Work instructions:
If a line appears in the data below, it must appear in your answer exactly as given.

*** Information given ***

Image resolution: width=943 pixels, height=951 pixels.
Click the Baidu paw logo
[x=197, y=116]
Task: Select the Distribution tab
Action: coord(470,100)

*** End of Information given ***

Answer box:
Image resolution: width=943 pixels, height=951 pixels.
Click the Baidu paw logo
[x=197, y=116]
Task: Select the Distribution tab
Action: coord(470,100)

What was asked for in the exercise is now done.